* Work required
Look below for the line containing "600x510 pixels.". Write out that line and the rest through the last one, exactly as they appear, but without pictures.

* Provided material
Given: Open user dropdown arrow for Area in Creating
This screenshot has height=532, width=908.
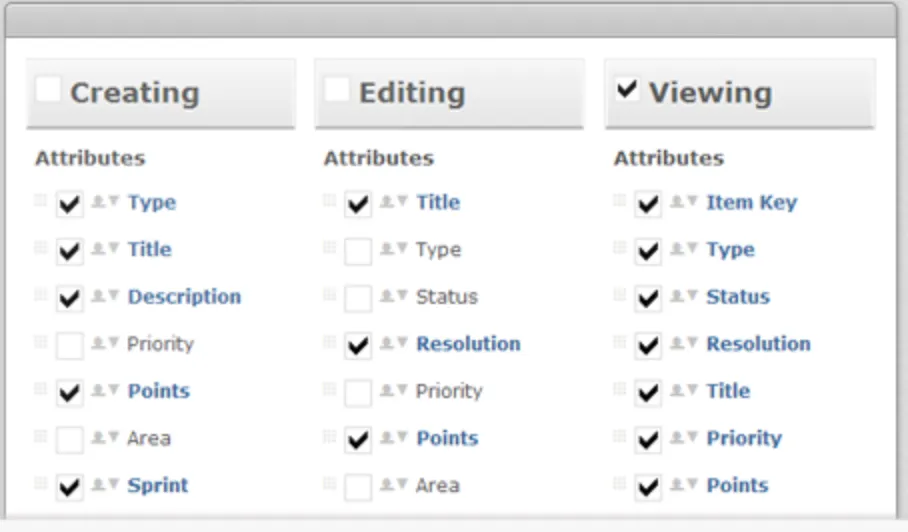Looking at the screenshot, I should [113, 438].
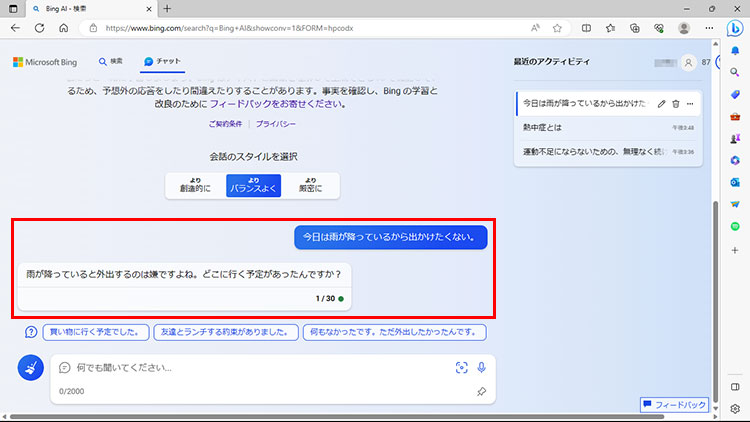Click the microphone voice input icon
Image resolution: width=750 pixels, height=422 pixels.
(481, 367)
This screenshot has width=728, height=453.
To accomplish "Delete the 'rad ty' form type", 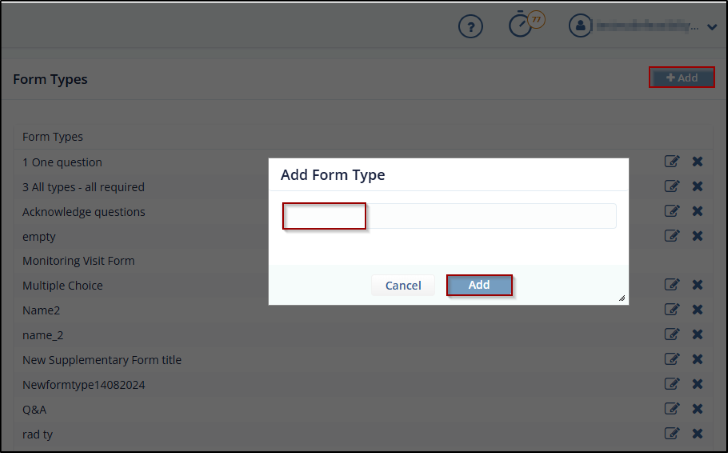I will tap(697, 433).
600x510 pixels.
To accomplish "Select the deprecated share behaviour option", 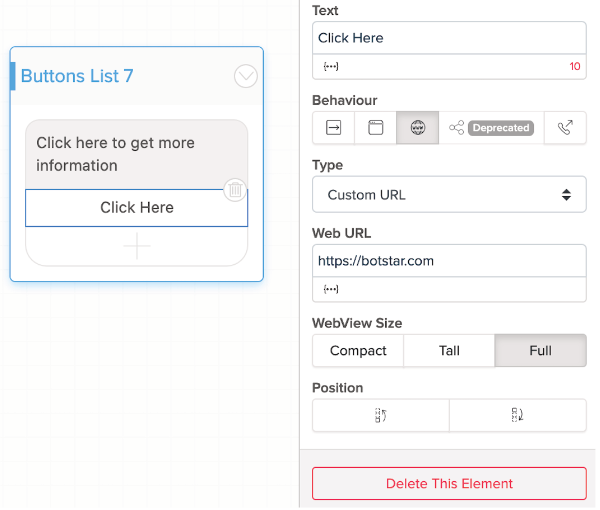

* Answer section
600x510 pixels.
To accomplish "Select the deprecated share behaviour option", 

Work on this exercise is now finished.